Summer school starts next week and I am supposed to be reading Elizabeth Kolbert’s book “The Sixth Extinction” and although I know it will be a well-researched, well-written book, I am avoiding it because I am happy right now in a state of forgetting. Forgetting that we are living through a mass extinction by remembering fragments of a movie I just watched: “An Unmarried Woman” from 1978. I am still channeling the weird chunky aesthetic of that time—how many things seemed woven and hippie,(chair backs, art objects) and also oddly preppy—women’s tailored jackets and miscellaneous plaids mixed with futuristic (silver picture frames and lamps). All of these designs carry emotions—hope for the future, a belief in tradition, in the safety and humble things of earth, and my own adolescent memories of art teachers who struggled to make me understand the horizon line and the mothers of friends, women who to my eternal befuddlement had once loved The Beatles, but by the late 70s embraced Anne Murray or Kenny Rogers.
I am thinking of how old movies return one to lost parts of the self. I remember how the red marquee letters spelling AN UNMARRIED WOMAN rose above the Daniel Webster Highway as my mother and I drove south to Massachusetts and how the red words made every movie seem like a potential scandal like THE LATE GREAT PLANET EARTH and I remember thinking, “What is it that unmarried women actually do?” Now I know that answer has something to do with cats and volunteer work, but then it felt drenched in sex.
My mother left my father in 1978, but unlike Jill Clayburgh my mother found no newfound freedom, no love with a bearded British abstract painter, but instead spent her newly unmarried life working toiling at nursing homes near the sea, unpacking the suitcases of old women who planned to run away to their own long dead mothers, and fending off demented, raging men who sometimes attacked the nurses assigned to care for them.
I’m marveling at how unself-conscious Jill Clayburgh seemed about her body and how the director didn’t try to hide the lines that formed on her stomach as she fell laughing into bed with a creepy guy who later boasted that “balled her” at a fancy loft party. I love her natural beauty and her 1978 jogging shorts and how strange it is to watch her undress in a gauzy 70s twilight surrounded by hanging plants, all the while thinking, “that woman will die of leukemia in 2010” and how it’s impossible to know the body, to read it or predict the many ways it might betray us.
I didn’t sit down to write about Jill Clayburgh or the 70s, I sat down to summon some kind of courage, to face reality and transform my feelings of helplessness and dread into something useful. But what I’m left with is some kind of prescient nostalgia. I have been sitting here trying to tie all the threads of this blog together. Right now it feels like it all comes down to mothers and sex and freedom, but the sea is also our “great mother” and what about our attempts to conserve things in the face of the extinction of everything and how do we tell a natural from an unnatural end?
How strange it is that a good, but corny movie about a woman’s newly found freedom should give me the courage to read about animals and plants and whole ways of being disappearing, hundreds of them every day.

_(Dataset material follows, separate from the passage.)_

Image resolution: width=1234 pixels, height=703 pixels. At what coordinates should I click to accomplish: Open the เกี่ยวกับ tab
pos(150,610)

Maybe it had something to do with the way Jill Clayburgh walked down the street after her husband confessed his love for another woman, Jill Clayburgh with her coat collar high against the wind, or how my mother is now a patient in the same kind of nursing home she used to work in, and I wonder if she ever remembers that she did a good thing by asserting her freedom that summer. I am thinking that so much of life is all in how we carry it—I don’t feel sad dredging up these old stories. I don’t care that I was a child of divorce or an adult who knows her mother is on the verge of disappearance. Maybe it’s the movie. Something about the light and the way the people moved and talked made me feel like part of nature.
Wow. You’ve written so much about so much in this piece. I love your thoughtfulness and insight and depth of wisdom. Talk about critical thinking skills (which we know I lack but recognize and long for!), you’ve touched me profoundly in this piece. I cried. Keep writing and hoping, xo p.s. It’s one of my favorite movies. I need to rewatch it. Paul Mazursky is a wonderful director and nice man as well and it does captures that transitional time of the 70’s (with leftover late 60’s) moving into the 80’s.
Thanks for your kind words, Candace. You are such a generous spirit! I do love this movie too. She’s so great and genuine in it.